Good session last night with students from the Environment and Natural Resources Scholars program. Brett Mayo (Student Life), Scott Potter (IEE), Kristen Arnold (OSU 1st year) and I on a panel, talking about sustainability--or was it environmental stewardship?--at the university.
What struck me most was Scott's remark that he had counseled Gordon Gee not to sign the President's Climate Commitment because, unlike other signatories, OSU had already cut its emissions by some 70% with the last third being the most difficult. Once he heard the objections, Scott said, Gee promptly signed on anyway, saying it was the right thing to do. So, starting from last April, OSU has two years to produce a plan for climate neutrality.
Of course, as Scott also said, a lot depends on how you draw the boundaries around the university. Do those of us who drive to work count on the university's carbon account? How do offsets work? And so on.

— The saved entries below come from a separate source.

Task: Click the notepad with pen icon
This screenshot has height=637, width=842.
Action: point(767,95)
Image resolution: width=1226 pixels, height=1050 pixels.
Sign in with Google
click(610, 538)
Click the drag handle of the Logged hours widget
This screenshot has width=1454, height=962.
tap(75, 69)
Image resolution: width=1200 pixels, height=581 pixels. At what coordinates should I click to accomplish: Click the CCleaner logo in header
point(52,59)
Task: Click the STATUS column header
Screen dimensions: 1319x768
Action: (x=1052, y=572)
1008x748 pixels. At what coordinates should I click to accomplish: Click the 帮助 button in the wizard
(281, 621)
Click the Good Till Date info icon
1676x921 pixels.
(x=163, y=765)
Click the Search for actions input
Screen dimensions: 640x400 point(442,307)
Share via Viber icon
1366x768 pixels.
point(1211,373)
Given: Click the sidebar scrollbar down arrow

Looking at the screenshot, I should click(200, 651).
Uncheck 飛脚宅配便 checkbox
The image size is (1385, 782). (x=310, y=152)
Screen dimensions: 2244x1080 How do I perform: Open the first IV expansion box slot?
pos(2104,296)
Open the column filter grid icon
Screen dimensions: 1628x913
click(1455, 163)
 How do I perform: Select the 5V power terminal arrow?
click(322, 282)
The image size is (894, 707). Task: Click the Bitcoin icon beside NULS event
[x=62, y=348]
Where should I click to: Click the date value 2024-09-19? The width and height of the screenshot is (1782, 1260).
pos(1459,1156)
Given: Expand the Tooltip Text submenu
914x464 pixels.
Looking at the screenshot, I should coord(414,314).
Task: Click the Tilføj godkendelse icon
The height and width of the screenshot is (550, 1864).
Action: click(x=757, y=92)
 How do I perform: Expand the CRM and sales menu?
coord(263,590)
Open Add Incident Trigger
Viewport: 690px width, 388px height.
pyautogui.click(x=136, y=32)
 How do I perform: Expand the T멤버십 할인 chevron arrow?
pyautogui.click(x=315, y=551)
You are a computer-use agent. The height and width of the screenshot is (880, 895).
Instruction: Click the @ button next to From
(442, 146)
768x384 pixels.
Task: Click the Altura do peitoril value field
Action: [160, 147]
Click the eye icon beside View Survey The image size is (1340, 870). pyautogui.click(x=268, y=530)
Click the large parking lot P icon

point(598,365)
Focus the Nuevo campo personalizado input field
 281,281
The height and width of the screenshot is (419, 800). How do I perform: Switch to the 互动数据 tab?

What this suggests, of course, is that definitions of sustainability are politically contested, and all the more as we strip away the low-hanging fruit of efficiency. "Sustainability" simply marks the current state of the conversation about how we relate to the environment, with the need to reduce carbon footprints a consensus position at the moment. Other dimensions--agriculture, for instance, or watersheds--do not figure immediately in the discussion, except insofar as they contribute to carbon savings. The question of scale--localization, bioregionalism--has not yet emerged as a topic in mainstream discussions: space has not yet become political.